Tillis, Cunningham argued, is out of touch with the needs of North Carolina residents, citing the Tillis staffer last week who told a cancer survivor asking for help with her health insurance to “figure it out.” Tillis apologized for his staffer’s actions, blaming the staffer’s remarks on his inexperience. “This is a 23-year-old kid that’s been in the office for a couple of months. He was disciplined. He made a mistake,” Tillis said, just before attempting to criticize Cunningham’s record as student body president at UNC-Chapel Hill (Cunningham was SGA president during the 1995-1996 academic year). 

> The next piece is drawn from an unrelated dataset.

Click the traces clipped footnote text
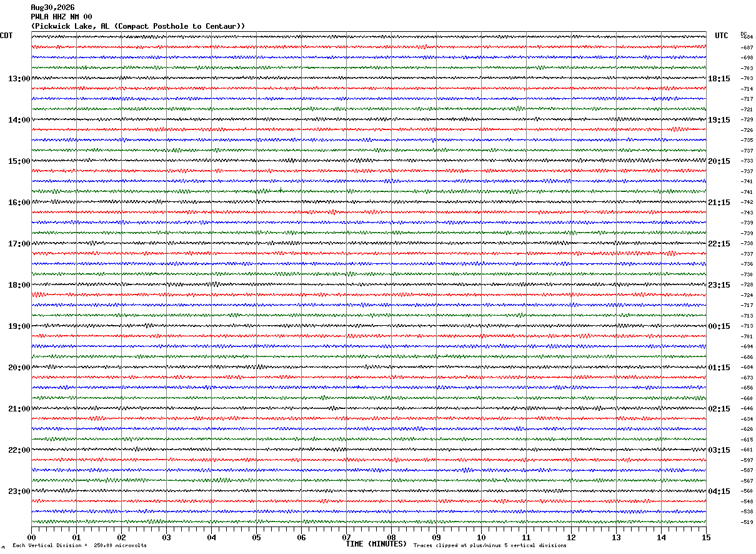This screenshot has width=756, height=554. (x=490, y=545)
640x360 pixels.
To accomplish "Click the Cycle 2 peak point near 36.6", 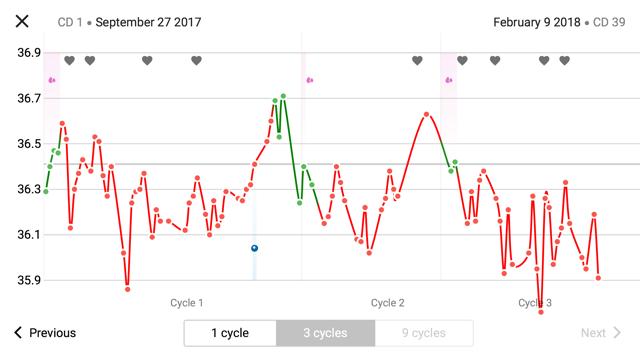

Questions about the coronavirus pandemic dominated the debate’s first half. Tillis attempted to tout his work in the Senate so far, but Cunningham criticized Tillis and other Senate Republicans’ response as insufficient, calling the “skinny” stimulus bill that Republicans attempted to pass last week a party-line endeavor that failed to address key issues, including health care. Tillis swung back, accusing Cunningham of making promises he couldn’t keep. 

“That’s what Cal does. He’s saying something to get elected––anything to get elected,” Tillis said. 

Cunningham pushed back when moderator David Crabtree asked both candidates if they would receive a coronavirus vaccine developed under an accelerated timeline. Tillis said he would, praising the FDA as the “gold standard” of drug approval, but Cunningham emphasized the need to ensure integrity in the vaccine’s development. 

A rush to produce a vaccine by Election Day or by the end of the year gave Cunningham pause, criticizing potential political and financial interests that could rush a vaccine to the public without extensive trials. 

“I think we have seen entirely too many times, especially in recent years, politics intervening in what should be driven by health and science,” he said. “Traditionally I would support and have confidence in the Food and Drug Administration and the processes that they go through in order to approve a drug, but we have seen an extraordinary corruption in Washington. We have seen political and financial corruption that has intervened in and diluted and distorted decision-making in Washington D.C.”

The candidates also confronted questions about racial equality. Tillis ducked Crabtree’s prompt to define systemic racism, instead pointing to his support for the bill authored by Senate Republicans that largely leaves reforms up to state attorney generals and local police departments. Tillis also criticized a tweet from Cunningham supporting protesters in Raleigh calling to abolish the police, calling this demand “out of control.”

Cunningham responded by calling the Republican bill a “railroad job,” arguing that Republicans didn’t do enough to address issues raised by protestors. 

“It didn’t go through a hearing process. There was no discussion about how it can be amended––that’s not how you bring people together around one of the most important issues of our time,” he said. 

Cunningham, who was an attorney for the armed forces, said that both law enforcement officers and the communities they work in need more resources in order to address issues such as disparities in access to health care, housing discrimination, and education. 

“We cannot arrest our way out of the opioid crisis. We have countless thousands of North Carolinians tonight for whom law enforcement isn’t the solution, health care is,” he said. “If we were to expand Medicaid, we would be able to cover 150,000 people that are having encounters with law enforcement today––we would be able to give them the quality and affordable care that they need.”

Cunningham and Tillis will debate two more times before Election Day. The other two debates are scheduled for Sept. 22 and Oct. 1.